Mate Szalay-Beko edited comment on ZOOKEEPER-3814 at 5/12/20, 1:27 PM:
-----------------------------------------------------------------------

update: I was wrong, the order of the rolling restart seems not to be 
important. I got the same error simply by:
 - have server.1, server.2, server.3 up and running
 - stop server.3
 - start server.4 with the new config (but re-using the data and config folder 
of server.3)

I think the problem is that {{server.3}} was committed locally somehow to the 
last valid view of the quorum. And when {{server.4}} comes up, it get the 
{{server.3}} from somewhere. Interestingly, it doesn't get it from 
{{zoo.cfg.dynamic.next}}.

When I do the following test, I still got the same problem:
 - have server.1, server.2, server.3 up and running
 - stop server.3
 - delete {{zoo.cfg.dynamic.next}} from the config folder of server 3/4
 - start server.4 with the new config (but re-using the data and config folder 
of server.3)
 - at this point I still see the same errors in the log + I also notice that 
the freshly generated {{zoo.cfg.dynamic.next}} is still wrong.

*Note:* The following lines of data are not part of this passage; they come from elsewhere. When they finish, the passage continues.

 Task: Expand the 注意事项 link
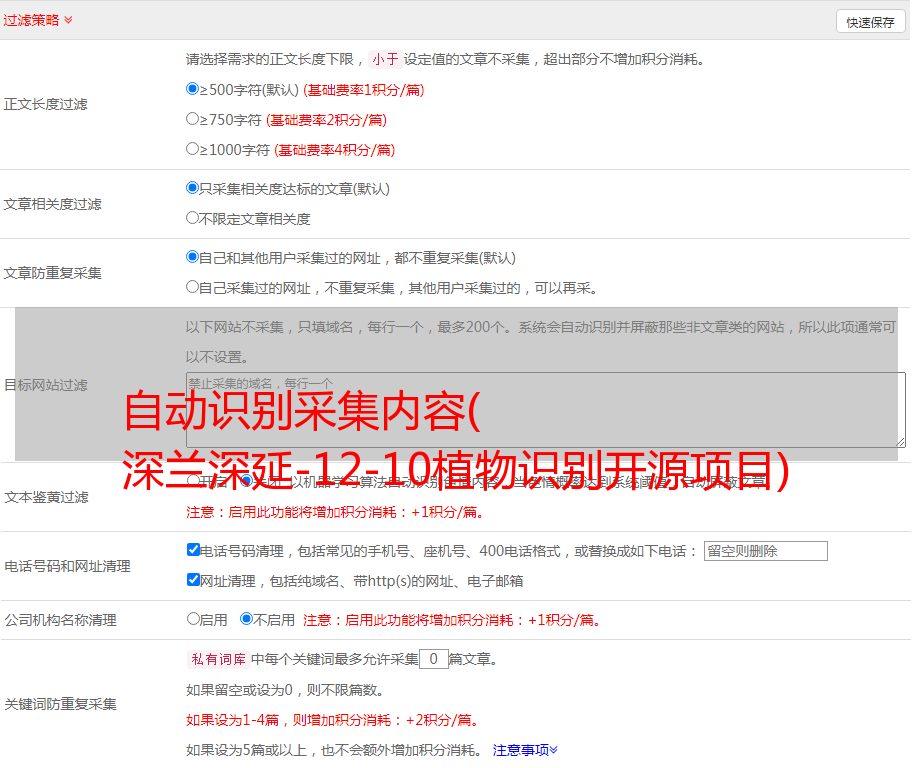point(525,750)
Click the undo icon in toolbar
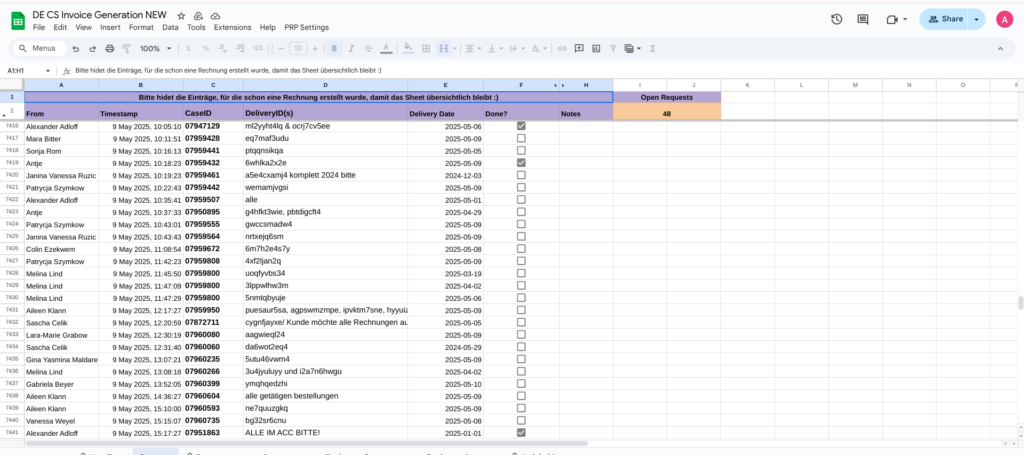The image size is (1024, 455). 75,48
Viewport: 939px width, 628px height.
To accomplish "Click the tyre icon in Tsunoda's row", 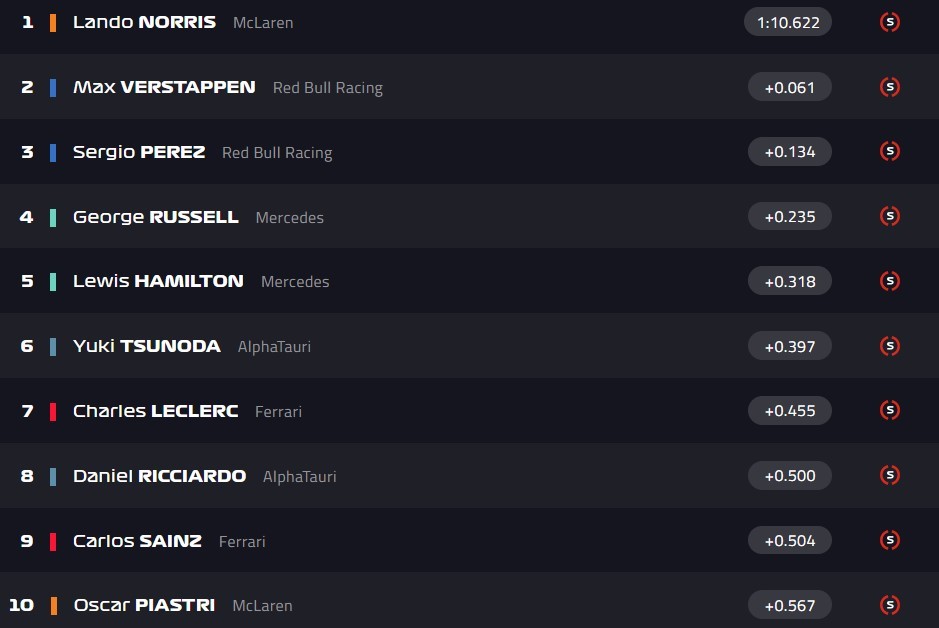I will pyautogui.click(x=889, y=346).
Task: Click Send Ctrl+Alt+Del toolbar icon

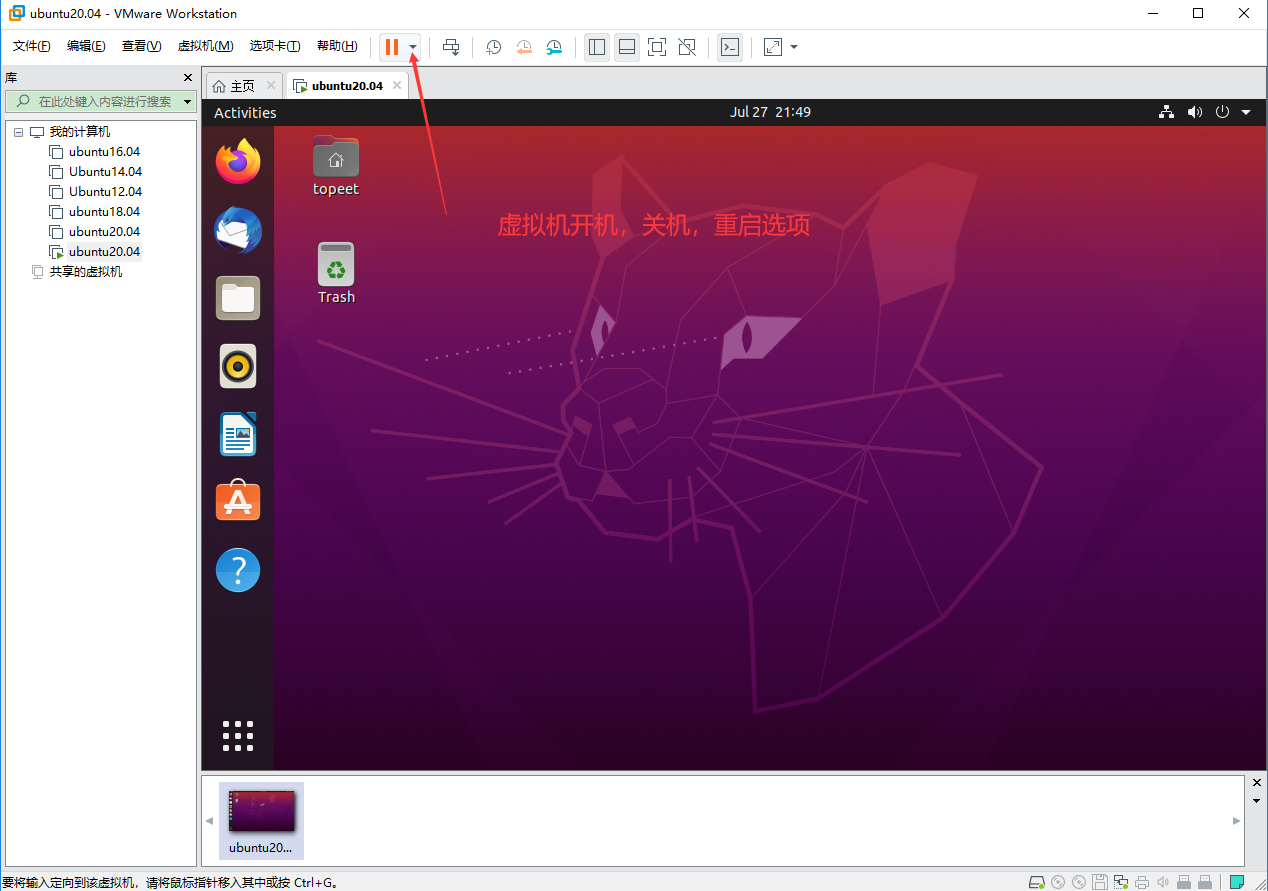Action: point(451,47)
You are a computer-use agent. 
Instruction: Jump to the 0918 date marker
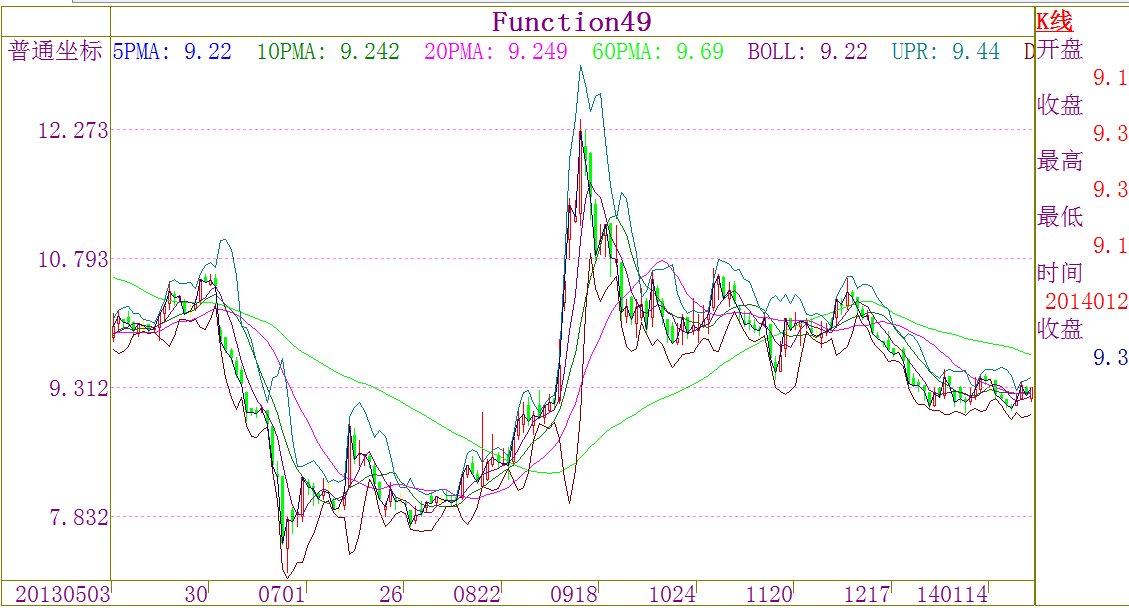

I was trying to reproduce the same steps with 3.4.14 and I haven't got any 
errors like these. So this really seems to be a bug (or at least something that 
shouldn't happen / should have been documented... we should be backward 
compatible, especially when dynamic config is disabled). I need to dig into the 
code now to find out the problem. 


was (Author: symat):
update: I was wrong, the order of the rolling restart seems not to be 
important. I got the same error simply by:

- have server.1, server.2, server.3 up and running
- stop server.3
- start server.4 with the new config (but re-using the data and config folder 
of server.3)

I think the problem is that {{server.3}} was committed locally somehow to the 
last valid view of the quorum. And when {{server.4}} comes up, it get the 
{{server.3}} from somewhere. Interestingly, it doesn't get it from 
{{zoo.cfg.dynamic.next}}. 

When I do the following test, I still got the same problem:

- have server.1, server.2, server.3 up and running
- stop server.3
- delete {{zoo.cfg.dynamic.next}} from the config folder of server 3/4
- start server.4 with the new config (but re-using the data and config folder 
of server.3)
- at this point I still see the same errors in the log + I also notice that the 
freshly generated  {{zoo.cfg.dynamic.next}} is still wrong.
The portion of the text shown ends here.